INFORMATION SUPPLIED Start Marker

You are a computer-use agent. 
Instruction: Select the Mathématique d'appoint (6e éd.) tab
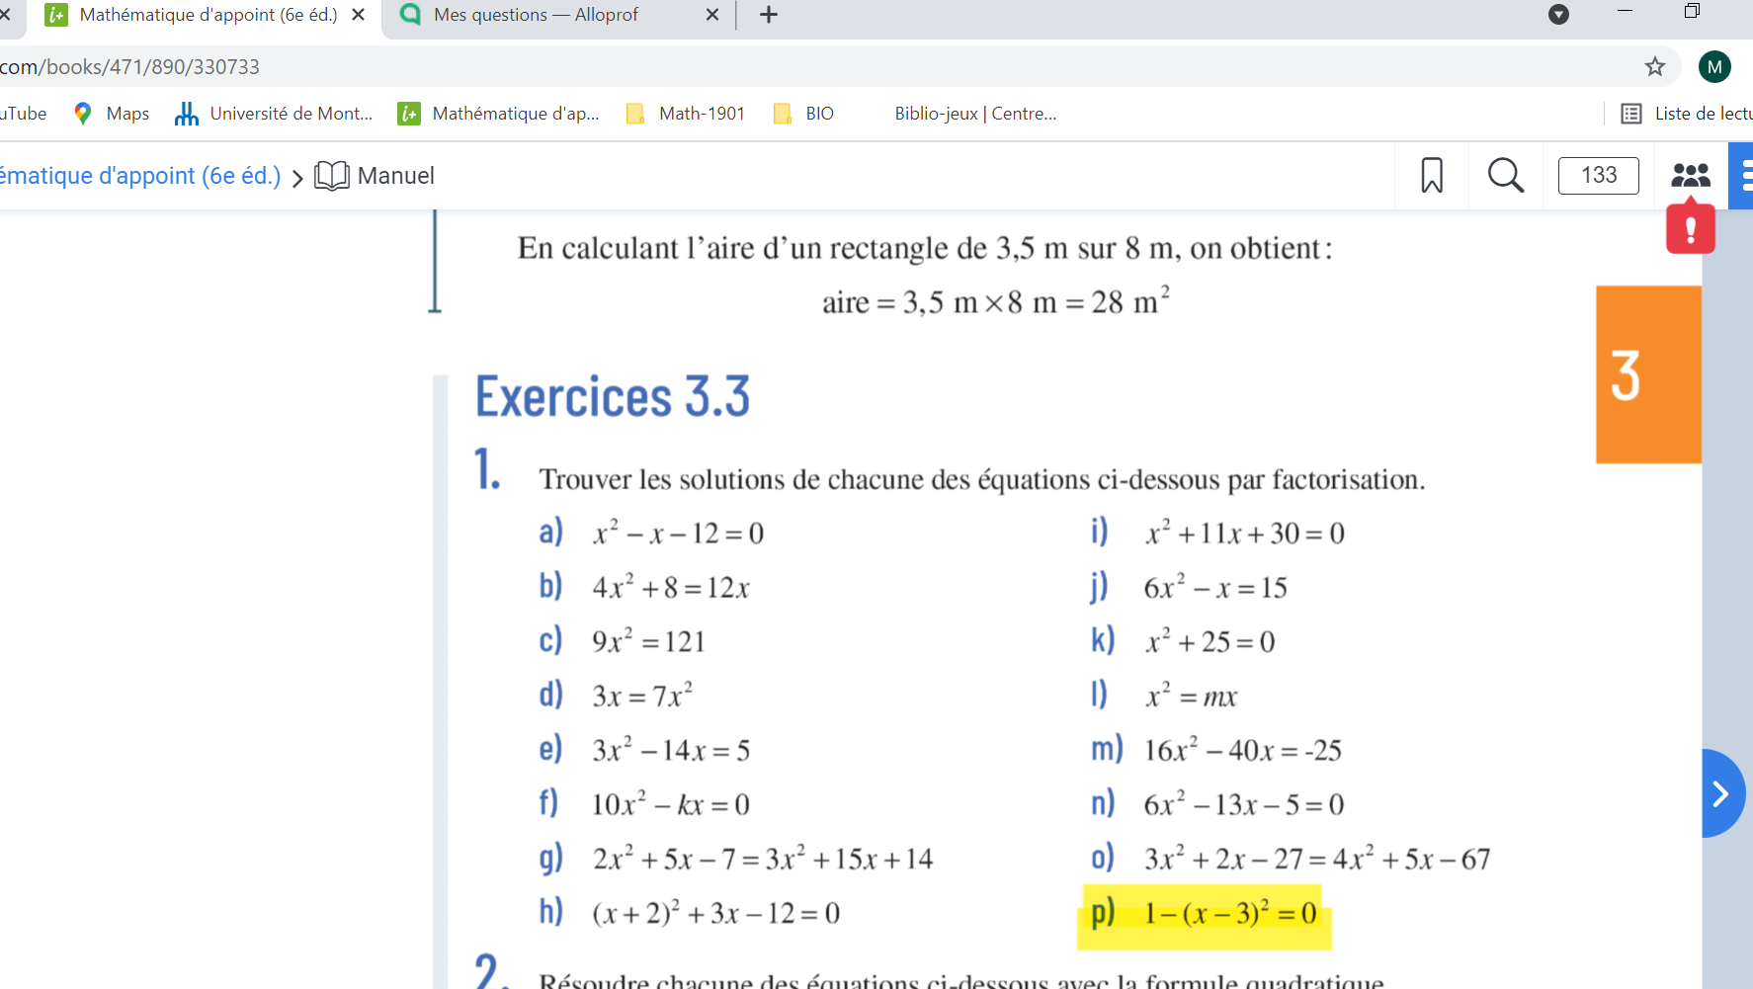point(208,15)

INFORMATION SUPPLIED End Marker
INFORMATION SUPPLIED Start Marker

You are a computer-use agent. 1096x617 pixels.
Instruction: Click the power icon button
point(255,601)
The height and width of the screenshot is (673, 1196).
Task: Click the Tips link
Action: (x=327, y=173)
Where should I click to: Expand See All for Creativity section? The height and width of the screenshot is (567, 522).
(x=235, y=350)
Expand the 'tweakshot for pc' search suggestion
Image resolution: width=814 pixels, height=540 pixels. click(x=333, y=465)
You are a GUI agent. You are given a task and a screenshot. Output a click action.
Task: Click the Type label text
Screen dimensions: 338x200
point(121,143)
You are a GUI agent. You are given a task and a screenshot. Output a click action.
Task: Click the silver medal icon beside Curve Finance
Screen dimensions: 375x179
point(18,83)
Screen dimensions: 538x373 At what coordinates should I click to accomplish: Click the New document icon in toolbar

INFORMATION SUPPLIED End Marker

■ TASK DETAILS: The answer must be a single number: the count of lines in the records above that contain the word "computer".

■ RESPONSE TO THE TASK: 2